Text excerpt:
===

Lactobacilli, streptococci, and bifidobacteria are now the most common probiotics bacteria utilised in human diets, supplements, and/or animal feed (Gibson and Roberfroid 1995). Additionally, E. coli and Saccharomyces boulardii are routinely used (Martins et al. 2009). The European Food Safety Authority (EFSA) acknowledged the advantages of using various probiotics as parts of animal feed for a variety of bacteria, whereas the sole recognised claim for humans at the moment is the advantage on lactose digesting (De Simone 2019). However, scientific evidence is mounting that certain probiotics strains or combinations of strains could be useful in a variety of conditions. Effects might be direct or indirect, depending on whether the probiotics bacteria interact with the commensal microbiota (Timmerman et al. 2007).
6.2 Prebiotics
Prebiotics were initially characterised in 1995 and the recent, improved meaning specifies that a prebiotic is “a preferentially fermented element which leads in particular alteration in the makeup as well as the gut microbiota’s functions, imparting advantages on host health” (Cani and Delzenne 2009). Rather than focusing exclusively on the “bifidogenic impact,” this enlarged definition aims to include changes in additional advantageous gut microbiota members (Gibson et al. 2017). Prebiotics that are now in use are primarily poorly digested carbohydrates with a relatively short chain length that are categorised based on their molecular weight. Prebiotics are classed as mono, oligo, or polysaccharides based on their degree of polymerisation. Carbohydrates, on the other hand, can be classed as digestible or non-digestible depending on their physiological and biochemical features (Yoo et al. 2012). Non-digestible carbohydrates are more commonly used to modify the gut microbiota than digestible carbohydrates because they can have several effects mediated by diverse metabolic pathways, such as glucose and lipid metabolism, inflammatory responses, and even changes in appetite control (Louis et al. 2014). Furthermore, the prebiotic index, which measures the absolute increase in bifidobacteria without mentioning the impact on other microbial inhabitants of the gut, is still often used to describe prebiotic effectiveness (Ouwehand et al. 2005).
Prebiotics work as cultivation medium to specifically raise the figures along with performance of specific microbes present in the colon, enhancing their development or participation. Information from Metagenomic research contrasting the gut flora of healthy and ill persons allows for the identification of bacterial species that are suppressed beneath certain illness states (Grice and Segre 2012). Specific growth tests can then be conducted under increasingly sophisticated settings to uncover substrates that might specifically encourage the functioning or development of specific bacteria, when prebiotics are provided; this will eliminate the dysbiosis related to the condition (Roberts and Darveau 2015).
6.3 Antibiotics
Since the discovery of antibiotics in the 1940s and the start of their mass production, the consequences of these medications on the native gut microorganisms have been extensively studied (Modi et al. 2014). Antibiotics have been used for decades to inhibit the spread of bacterial pathogens and, as a result, to treat bacterial illnesses (Unemo and Shafer 2011). They are used to boost the effectiveness of animal feeding. However, the rapid development of virulence genes in bacteria allows them to withstand these antibiotics. Recent research has proven that antibiotic usage has an influence on gut health (Tuchscherr et al. 2020). These have a lot of negative health implications. Even though antibiotics save millions of lives, they also reduce residential bacteria, which are essential for gut health (Fijan 2014).

===

What you need to do:
A. In the gut microbiota passage, how are prebiotics classed based on their degree of polymerisation?
B. Please print everything in the gut microbiota passage from "Prebiotics work as" down to "and Darveau 2015).".

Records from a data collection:
===

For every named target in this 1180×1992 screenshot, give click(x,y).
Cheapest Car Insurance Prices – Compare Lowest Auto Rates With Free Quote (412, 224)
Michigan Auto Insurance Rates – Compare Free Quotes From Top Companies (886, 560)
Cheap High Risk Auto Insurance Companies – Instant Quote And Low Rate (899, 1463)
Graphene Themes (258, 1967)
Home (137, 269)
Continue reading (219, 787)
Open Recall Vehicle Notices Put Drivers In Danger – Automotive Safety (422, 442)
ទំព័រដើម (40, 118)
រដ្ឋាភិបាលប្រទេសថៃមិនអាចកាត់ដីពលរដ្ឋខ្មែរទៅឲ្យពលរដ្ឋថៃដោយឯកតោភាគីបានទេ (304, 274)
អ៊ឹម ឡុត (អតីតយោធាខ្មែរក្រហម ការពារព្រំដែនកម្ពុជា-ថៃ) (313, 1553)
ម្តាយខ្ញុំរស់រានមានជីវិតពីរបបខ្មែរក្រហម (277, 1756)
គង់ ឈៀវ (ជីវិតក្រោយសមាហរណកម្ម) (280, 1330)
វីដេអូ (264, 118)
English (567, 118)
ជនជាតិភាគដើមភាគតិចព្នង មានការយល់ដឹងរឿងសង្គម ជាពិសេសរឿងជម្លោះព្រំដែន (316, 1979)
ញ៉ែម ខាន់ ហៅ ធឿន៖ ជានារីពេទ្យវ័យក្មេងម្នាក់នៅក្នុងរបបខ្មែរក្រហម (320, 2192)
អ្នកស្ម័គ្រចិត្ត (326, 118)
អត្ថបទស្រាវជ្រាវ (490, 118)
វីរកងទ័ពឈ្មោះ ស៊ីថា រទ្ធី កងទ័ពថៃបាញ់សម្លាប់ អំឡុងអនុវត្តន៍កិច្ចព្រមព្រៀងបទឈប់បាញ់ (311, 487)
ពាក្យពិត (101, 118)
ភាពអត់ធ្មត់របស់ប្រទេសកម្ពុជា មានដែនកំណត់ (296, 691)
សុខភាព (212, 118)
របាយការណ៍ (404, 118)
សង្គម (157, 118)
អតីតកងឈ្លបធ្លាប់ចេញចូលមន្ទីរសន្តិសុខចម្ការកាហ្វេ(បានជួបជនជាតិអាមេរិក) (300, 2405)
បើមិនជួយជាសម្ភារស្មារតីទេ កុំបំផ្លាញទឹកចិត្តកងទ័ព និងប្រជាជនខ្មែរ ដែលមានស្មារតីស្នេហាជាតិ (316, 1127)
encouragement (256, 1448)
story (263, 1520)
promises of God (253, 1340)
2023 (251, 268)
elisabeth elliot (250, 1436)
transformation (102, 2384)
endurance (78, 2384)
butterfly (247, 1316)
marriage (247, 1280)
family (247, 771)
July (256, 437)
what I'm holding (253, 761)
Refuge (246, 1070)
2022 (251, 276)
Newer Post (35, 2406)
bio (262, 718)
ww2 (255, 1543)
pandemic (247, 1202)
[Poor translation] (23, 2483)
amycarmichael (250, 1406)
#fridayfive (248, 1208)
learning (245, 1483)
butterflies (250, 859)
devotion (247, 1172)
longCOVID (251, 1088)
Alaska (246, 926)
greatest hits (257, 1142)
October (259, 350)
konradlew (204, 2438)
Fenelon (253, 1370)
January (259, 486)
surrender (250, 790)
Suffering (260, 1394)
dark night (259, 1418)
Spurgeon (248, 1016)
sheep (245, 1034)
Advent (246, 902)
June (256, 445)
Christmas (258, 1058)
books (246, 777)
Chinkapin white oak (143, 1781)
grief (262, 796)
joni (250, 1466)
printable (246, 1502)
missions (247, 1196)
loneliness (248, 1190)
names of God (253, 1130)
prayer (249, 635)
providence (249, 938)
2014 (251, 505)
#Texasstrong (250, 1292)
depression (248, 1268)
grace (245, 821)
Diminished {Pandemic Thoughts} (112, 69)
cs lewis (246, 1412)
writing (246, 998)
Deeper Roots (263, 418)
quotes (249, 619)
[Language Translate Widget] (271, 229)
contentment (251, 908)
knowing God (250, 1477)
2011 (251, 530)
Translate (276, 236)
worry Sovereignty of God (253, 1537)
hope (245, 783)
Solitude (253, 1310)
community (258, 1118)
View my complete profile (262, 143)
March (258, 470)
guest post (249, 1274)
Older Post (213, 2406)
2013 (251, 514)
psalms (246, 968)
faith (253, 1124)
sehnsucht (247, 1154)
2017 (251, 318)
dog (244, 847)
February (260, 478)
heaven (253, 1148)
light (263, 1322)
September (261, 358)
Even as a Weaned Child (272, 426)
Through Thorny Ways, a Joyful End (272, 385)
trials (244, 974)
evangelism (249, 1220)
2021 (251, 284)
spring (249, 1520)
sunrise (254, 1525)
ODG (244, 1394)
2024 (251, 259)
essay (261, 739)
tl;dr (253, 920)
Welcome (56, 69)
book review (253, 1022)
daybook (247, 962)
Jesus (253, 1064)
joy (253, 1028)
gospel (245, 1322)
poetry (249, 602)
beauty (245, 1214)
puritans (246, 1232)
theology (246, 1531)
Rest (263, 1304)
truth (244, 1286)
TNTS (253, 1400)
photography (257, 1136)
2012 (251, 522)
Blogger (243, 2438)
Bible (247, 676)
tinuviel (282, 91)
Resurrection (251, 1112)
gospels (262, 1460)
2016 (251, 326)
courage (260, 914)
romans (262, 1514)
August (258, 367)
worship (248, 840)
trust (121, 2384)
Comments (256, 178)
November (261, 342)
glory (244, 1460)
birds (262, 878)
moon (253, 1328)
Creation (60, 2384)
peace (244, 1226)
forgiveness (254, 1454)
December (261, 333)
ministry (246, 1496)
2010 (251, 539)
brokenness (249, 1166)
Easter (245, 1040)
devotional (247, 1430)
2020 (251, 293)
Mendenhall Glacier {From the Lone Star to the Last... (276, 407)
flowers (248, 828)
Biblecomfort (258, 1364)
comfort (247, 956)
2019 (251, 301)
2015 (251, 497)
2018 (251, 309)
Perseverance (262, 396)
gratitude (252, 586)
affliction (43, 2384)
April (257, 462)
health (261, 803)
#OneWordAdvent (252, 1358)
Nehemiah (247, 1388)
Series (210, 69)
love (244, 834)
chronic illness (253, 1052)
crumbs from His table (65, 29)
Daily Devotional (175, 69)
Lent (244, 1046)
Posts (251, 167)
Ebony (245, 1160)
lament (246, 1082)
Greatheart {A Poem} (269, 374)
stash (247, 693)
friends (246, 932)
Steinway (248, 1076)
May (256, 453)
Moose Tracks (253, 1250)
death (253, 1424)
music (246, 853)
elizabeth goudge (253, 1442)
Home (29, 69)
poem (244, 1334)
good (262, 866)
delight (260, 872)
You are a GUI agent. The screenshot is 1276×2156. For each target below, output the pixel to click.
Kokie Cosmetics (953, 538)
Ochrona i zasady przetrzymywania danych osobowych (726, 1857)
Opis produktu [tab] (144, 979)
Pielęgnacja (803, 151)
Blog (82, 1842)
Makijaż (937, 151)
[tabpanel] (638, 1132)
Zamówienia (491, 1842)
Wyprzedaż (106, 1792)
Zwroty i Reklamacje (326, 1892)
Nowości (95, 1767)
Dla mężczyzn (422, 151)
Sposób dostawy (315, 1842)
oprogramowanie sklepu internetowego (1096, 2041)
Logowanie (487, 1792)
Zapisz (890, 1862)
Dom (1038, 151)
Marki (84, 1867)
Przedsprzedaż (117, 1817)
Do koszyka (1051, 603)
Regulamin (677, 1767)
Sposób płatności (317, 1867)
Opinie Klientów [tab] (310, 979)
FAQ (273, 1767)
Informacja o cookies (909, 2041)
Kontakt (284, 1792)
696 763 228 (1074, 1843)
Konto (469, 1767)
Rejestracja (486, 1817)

===

Solved problems:
A. As mono, oligo, or polysaccharides.

B.
Prebiotics work as cultivation medium to specifically raise the figures along with performance of specific microbes present in the colon, enhancing their development or participation. Information from Metagenomic research contrasting the gut flora of healthy and ill persons allows for the identification of bacterial species that are suppressed beneath certain illness states (Grice and Segre 2012). Specific growth tests can then be conducted under increasingly sophisticated settings to uncover substrates that might specifically encourage the functioning or development of specific bacteria, when prebiotics are provided; this will eliminate the dysbiosis related to the condition (Roberts and Darveau 2015).